その瞬間、私の体が色づいた。ぶつかってきた人も瞬く間に現れる。
自分の容姿などに気を配っている暇はなかった。何故なら、その人物がぶかぶかのパーカーの袖からサバイバルナイフを取り出し、襲いかかってきたからだ。それだけでこれが何の世界観なのか理解した。
これは新感覚アクションゲーム「カクレテイルヨ」の世界観である。
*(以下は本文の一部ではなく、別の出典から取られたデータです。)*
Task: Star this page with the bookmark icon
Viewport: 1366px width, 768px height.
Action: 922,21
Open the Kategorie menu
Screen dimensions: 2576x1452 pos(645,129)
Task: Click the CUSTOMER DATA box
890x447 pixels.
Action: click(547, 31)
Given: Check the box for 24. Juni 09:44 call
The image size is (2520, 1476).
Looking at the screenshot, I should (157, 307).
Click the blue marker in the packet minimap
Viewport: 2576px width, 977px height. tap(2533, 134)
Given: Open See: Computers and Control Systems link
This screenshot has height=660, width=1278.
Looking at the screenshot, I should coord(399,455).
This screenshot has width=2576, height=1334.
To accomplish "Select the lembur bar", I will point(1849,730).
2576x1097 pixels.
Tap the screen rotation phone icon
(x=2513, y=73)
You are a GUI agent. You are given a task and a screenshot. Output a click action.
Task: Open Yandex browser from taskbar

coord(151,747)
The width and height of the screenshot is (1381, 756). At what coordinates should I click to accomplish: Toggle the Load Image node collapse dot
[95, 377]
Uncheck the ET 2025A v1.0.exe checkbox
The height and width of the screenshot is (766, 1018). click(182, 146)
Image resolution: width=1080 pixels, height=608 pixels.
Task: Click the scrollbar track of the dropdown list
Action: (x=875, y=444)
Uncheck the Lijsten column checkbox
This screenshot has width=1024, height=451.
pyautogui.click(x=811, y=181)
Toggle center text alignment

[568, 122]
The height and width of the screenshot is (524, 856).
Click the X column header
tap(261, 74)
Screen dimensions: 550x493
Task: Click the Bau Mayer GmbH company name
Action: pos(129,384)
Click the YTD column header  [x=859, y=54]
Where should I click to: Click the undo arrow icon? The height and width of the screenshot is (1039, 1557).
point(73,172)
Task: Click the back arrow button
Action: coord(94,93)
バベルの塔の一件で神から怒りを買った人間は、全員透明人間にされてしまう。更に、人間同士がぶつかった場合、どちらか片方を瀕死まで追い込まないと死んでしまうという瞬発力の問われる鬼畜ゲーム世界観である。
ミリタリズムのときに言った通り、私はアクションゲームが苦手で、このゲームではかなり苦戦を強いられ、よくよくゲームオーバーになっていた。
ただ、助かる方法がないわけではない。アイテムとしてその辺に転がっている小瓶の中身を飲むと、透明に戻れたりする。ちなみに、中身は毒薬だったり、増強剤だったり、小さくなる薬だったりと様々なので、半ば運ゲーである。
と言った側から小瓶発見! 飲むか?
相手は数多のナイフを装備でき、俊敏の高いキャラクターだ。ドルンだっけか。私のキャラは一撃必殺系のアルナ。ただ、アルナ最大の欠点は武器がないと戦えないことである。して、手持ちに武器はない。
となれば、俊敏ではドルンに絶対勝てないので、小瓶に賭けよう。
小瓶を一気に煽る。特に味はしない、普通の水だ。
意識が闇にすとんと落ちる。死んだっぽくはない。ということは毒薬ではなかったということだが……睡眠薬ですね。
敵の前で眠りこけるのは即死と同義だよ!!
暗い中で「GAMEOVER」の赤い文字を意識の隅に捉えたような気がした。